--- Exercise inputs Enclosed Below ---

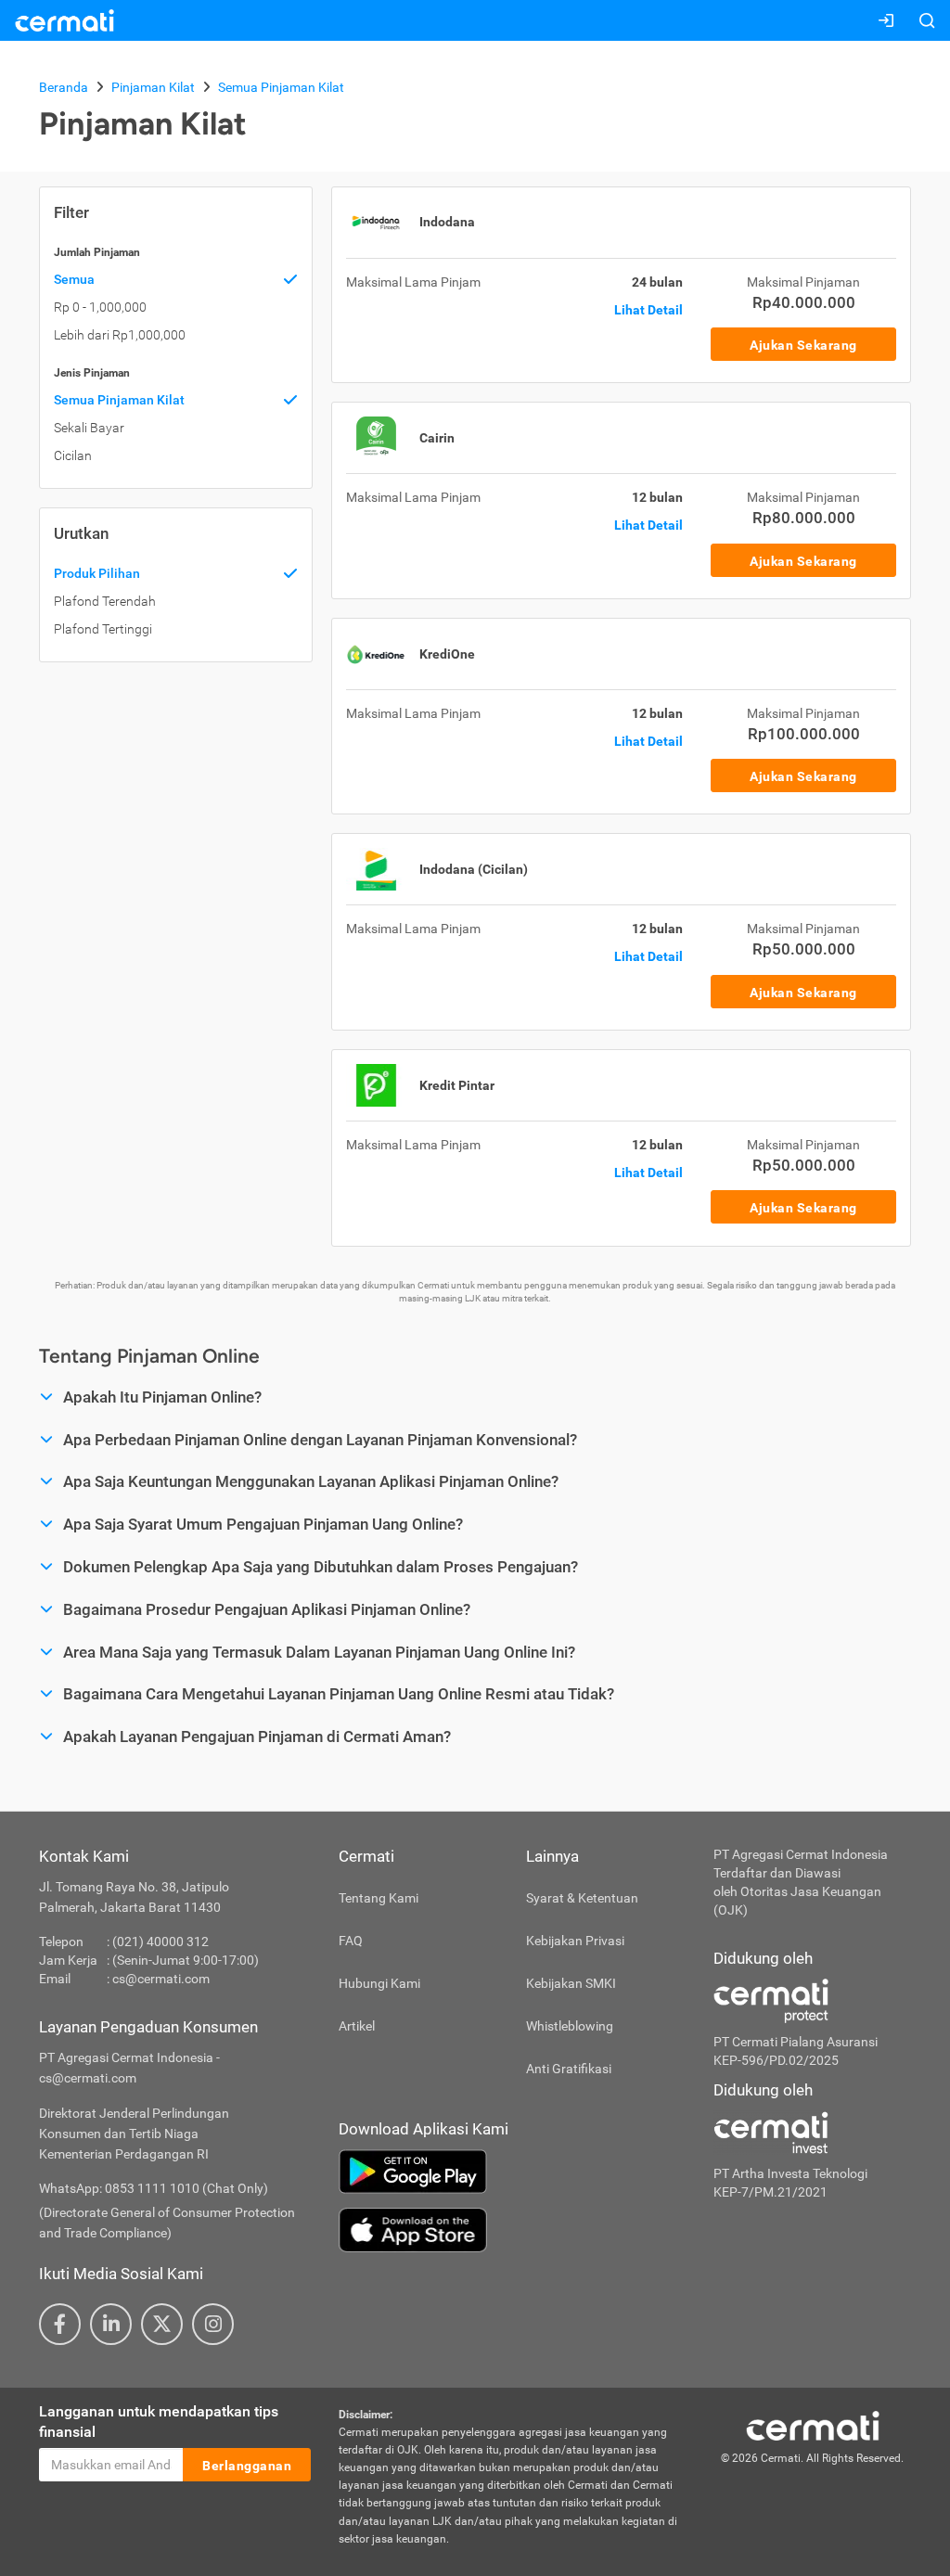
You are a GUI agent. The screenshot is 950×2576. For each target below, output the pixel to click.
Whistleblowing (569, 2026)
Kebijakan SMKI (571, 1983)
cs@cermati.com (161, 1978)
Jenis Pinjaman (92, 372)
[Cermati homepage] (812, 2424)
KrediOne (447, 654)
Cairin (437, 437)
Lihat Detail (648, 309)
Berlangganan (246, 2465)
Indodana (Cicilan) (473, 869)
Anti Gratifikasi (568, 2068)
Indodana (447, 221)
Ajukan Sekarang (803, 345)
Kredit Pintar (456, 1085)
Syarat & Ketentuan (582, 1897)
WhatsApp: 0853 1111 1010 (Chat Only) (153, 2188)
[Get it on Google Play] (512, 2171)
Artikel (357, 2026)
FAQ (351, 1940)
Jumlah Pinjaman (97, 252)
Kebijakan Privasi (575, 1940)
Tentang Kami (378, 1897)
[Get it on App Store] (512, 2230)
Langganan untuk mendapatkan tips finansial (158, 2422)
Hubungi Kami (379, 1983)
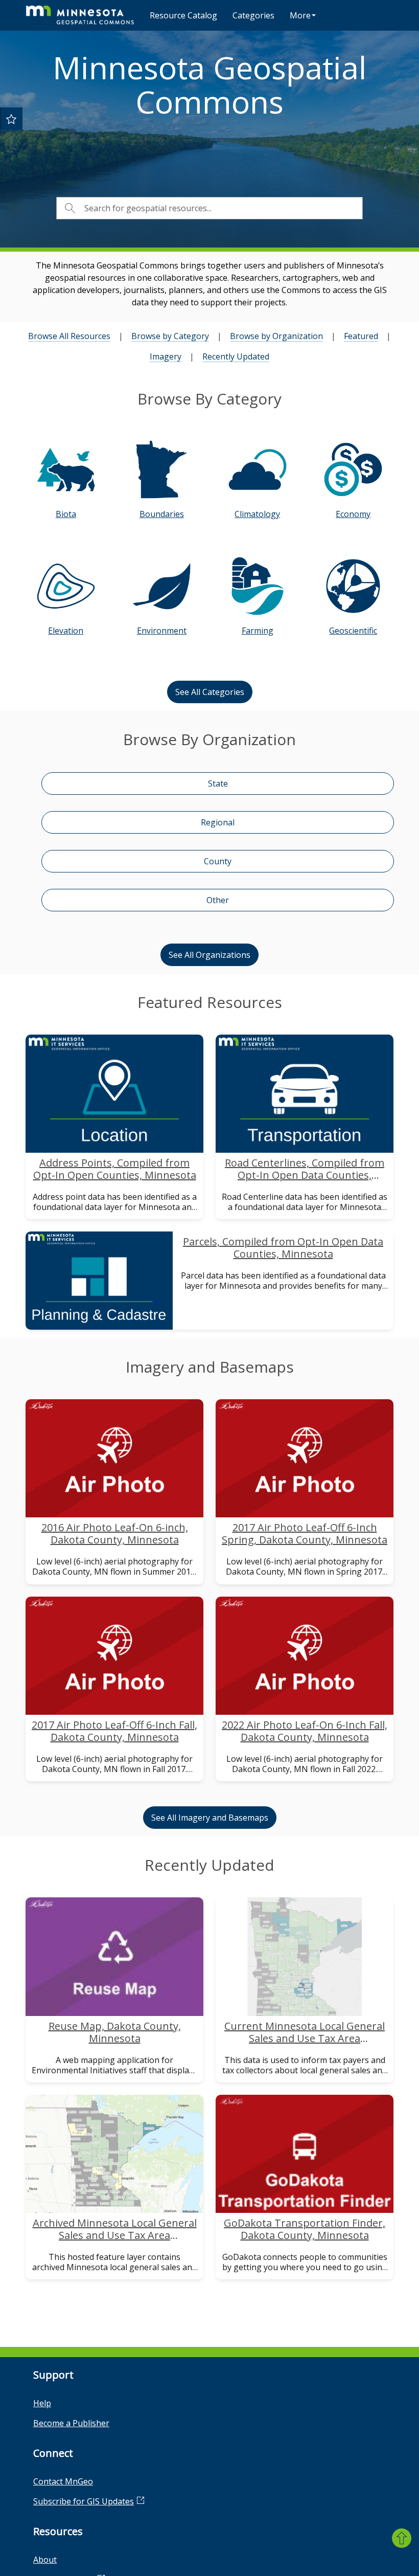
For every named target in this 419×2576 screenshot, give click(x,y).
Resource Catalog (183, 15)
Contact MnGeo (63, 2481)
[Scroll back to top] (401, 2538)
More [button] (300, 15)
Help (42, 2403)
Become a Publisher (71, 2423)
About (45, 2559)
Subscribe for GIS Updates (83, 2501)
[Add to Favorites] (11, 118)
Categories (253, 15)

--- End of Enclosed Exercise inputs ---

Exercise details: Transcribe the records above exactly, beginning at the line that contains "Kebijakan SMKI (571, 1983)" and ending with the line that contains "WhatsApp: 0853 1111", both included, and nothing else.

Result of this exercise:
Kebijakan SMKI (571, 1983)
cs@cermati.com (161, 1978)
Jenis Pinjaman (92, 372)
[Cermati homepage] (812, 2424)
KrediOne (447, 654)
Cairin (437, 437)
Lihat Detail (648, 309)
Berlangganan (246, 2465)
Indodana (Cicilan) (473, 869)
Anti Gratifikasi (568, 2068)
Indodana (447, 221)
Ajukan Sekarang (803, 345)
Kredit Pintar (456, 1085)
Syarat & Ketentuan (582, 1897)
WhatsApp: 0853 1111 1010 (Chat Only) (153, 2188)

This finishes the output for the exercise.